**Work task:**
Look below for the line with "Given: Click the Další down arrow icon". Retype it and every line after it to the end, exactly, but leave out the pictures.

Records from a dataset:

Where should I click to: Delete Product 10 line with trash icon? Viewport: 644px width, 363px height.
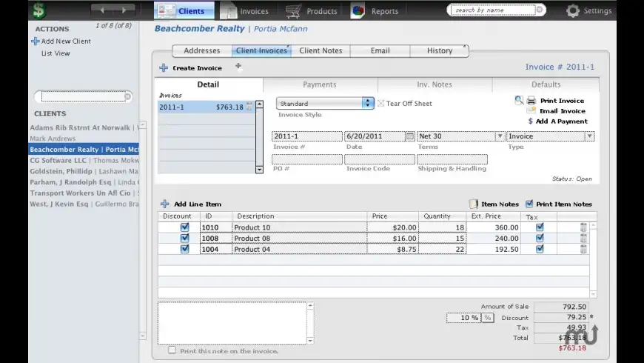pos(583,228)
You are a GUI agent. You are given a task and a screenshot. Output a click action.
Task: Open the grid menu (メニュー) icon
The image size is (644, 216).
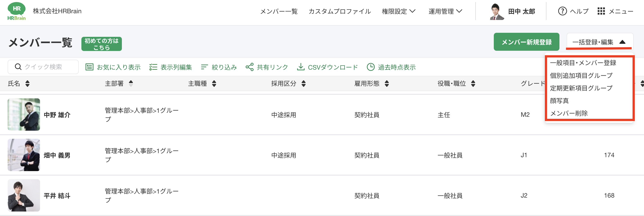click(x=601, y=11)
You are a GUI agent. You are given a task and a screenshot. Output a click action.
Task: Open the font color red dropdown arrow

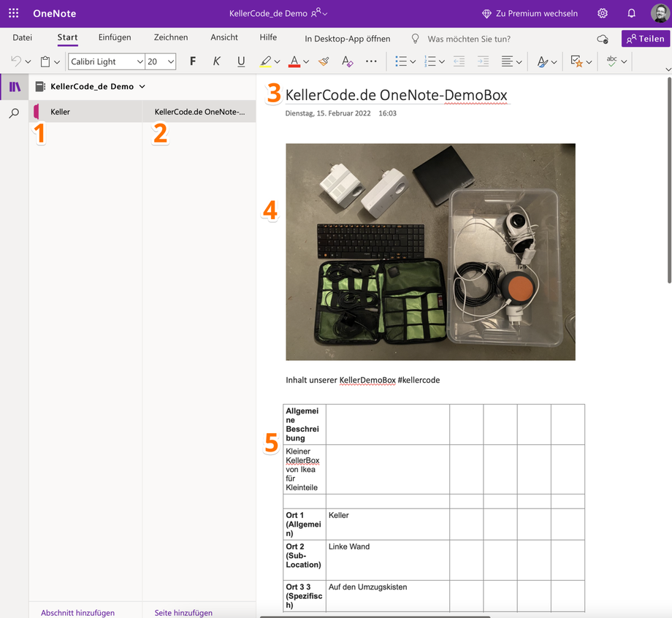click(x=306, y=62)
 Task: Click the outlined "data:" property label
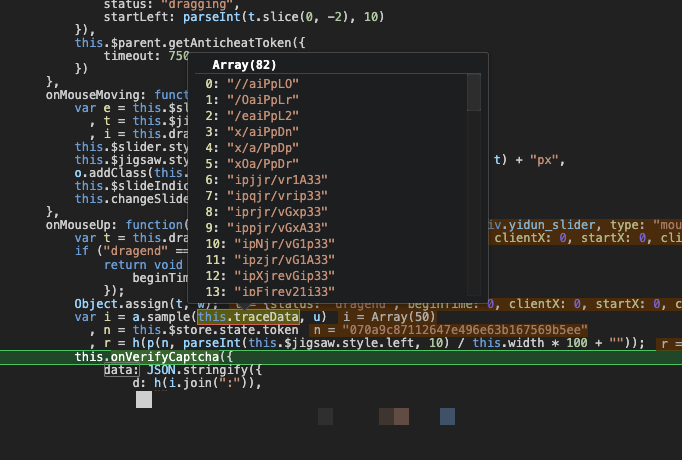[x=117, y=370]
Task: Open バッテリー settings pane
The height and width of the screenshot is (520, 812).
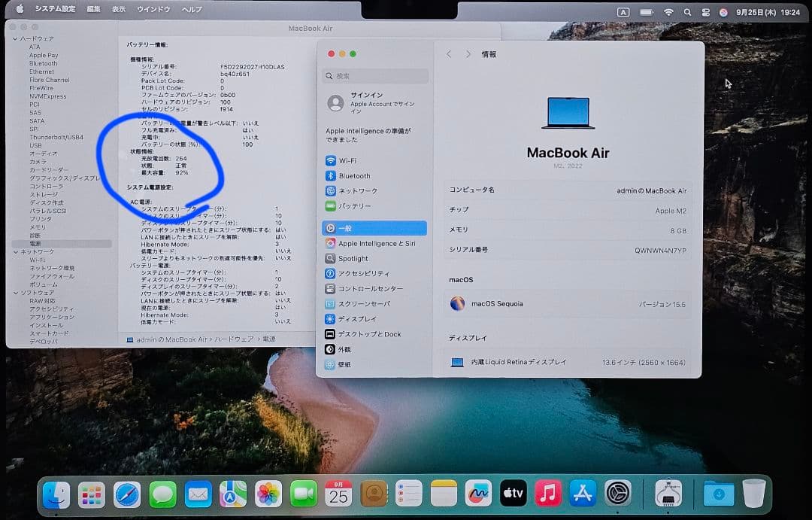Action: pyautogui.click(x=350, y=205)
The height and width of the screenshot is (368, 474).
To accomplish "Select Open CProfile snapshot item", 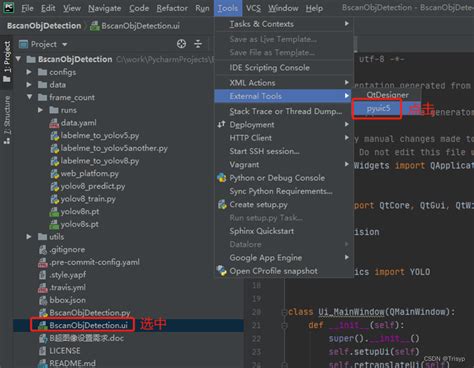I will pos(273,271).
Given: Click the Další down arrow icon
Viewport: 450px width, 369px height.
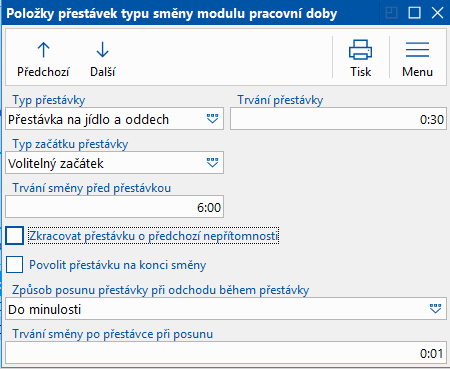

**Response:**
Given: Click the Další down arrow icon
Viewport: 450px width, 369px height.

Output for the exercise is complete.